═══ Exercise materials ═══

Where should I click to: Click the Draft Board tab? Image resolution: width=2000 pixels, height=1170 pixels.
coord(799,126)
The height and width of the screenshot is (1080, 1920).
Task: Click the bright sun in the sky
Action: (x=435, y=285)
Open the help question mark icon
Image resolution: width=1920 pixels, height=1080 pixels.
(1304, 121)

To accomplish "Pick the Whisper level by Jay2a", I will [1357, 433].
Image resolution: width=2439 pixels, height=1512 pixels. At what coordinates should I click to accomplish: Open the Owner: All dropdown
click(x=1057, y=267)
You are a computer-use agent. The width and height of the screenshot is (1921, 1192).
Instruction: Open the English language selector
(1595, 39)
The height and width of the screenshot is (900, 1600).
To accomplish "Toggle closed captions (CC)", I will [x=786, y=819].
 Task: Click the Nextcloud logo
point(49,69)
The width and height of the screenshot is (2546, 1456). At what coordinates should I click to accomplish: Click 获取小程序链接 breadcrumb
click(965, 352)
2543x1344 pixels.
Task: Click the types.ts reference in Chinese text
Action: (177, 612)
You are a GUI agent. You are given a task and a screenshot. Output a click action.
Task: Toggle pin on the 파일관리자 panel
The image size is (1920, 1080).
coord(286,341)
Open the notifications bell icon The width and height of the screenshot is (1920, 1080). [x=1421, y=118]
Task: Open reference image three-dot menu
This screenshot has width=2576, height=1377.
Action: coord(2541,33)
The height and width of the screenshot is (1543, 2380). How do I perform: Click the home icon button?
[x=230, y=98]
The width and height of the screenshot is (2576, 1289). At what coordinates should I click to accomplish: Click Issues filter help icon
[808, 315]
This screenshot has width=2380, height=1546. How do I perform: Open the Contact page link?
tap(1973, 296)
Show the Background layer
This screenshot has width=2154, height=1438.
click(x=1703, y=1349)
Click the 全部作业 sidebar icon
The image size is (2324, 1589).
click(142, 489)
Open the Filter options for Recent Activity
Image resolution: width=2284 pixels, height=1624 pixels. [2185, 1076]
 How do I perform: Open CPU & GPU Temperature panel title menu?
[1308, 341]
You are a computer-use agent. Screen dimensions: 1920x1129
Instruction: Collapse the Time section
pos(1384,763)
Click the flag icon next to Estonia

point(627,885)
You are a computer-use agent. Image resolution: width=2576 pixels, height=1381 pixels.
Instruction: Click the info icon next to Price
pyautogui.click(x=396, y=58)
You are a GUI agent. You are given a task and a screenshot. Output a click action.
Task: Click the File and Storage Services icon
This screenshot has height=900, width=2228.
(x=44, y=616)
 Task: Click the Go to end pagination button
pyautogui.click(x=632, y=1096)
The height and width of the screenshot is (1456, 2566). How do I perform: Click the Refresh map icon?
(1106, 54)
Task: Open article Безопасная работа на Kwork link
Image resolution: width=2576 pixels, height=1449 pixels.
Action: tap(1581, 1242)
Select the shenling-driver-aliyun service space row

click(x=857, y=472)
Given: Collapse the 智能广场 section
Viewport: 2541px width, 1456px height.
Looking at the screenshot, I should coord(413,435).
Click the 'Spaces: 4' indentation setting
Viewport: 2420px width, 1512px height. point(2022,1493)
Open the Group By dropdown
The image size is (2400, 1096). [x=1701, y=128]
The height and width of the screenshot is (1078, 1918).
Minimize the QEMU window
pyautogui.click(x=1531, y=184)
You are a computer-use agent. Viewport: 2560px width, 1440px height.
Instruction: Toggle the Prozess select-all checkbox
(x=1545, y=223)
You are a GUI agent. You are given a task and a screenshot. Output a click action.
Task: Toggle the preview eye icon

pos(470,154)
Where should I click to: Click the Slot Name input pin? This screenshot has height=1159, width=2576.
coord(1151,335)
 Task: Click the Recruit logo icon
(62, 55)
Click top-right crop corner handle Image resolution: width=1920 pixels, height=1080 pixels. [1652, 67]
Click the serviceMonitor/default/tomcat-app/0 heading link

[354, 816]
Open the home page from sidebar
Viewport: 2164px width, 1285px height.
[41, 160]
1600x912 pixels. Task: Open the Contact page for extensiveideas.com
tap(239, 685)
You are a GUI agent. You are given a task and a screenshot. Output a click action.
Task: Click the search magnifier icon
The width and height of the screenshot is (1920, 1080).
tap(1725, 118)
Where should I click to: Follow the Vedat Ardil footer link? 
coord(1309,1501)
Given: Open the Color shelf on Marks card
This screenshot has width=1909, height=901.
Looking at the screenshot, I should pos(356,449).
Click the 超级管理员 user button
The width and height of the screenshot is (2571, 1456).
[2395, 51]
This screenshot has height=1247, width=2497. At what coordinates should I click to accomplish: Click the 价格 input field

═══

▶ [Exercise]
Count how many lines above hold the word "computer", then reply with that number alone.

▶ [Solution below]
4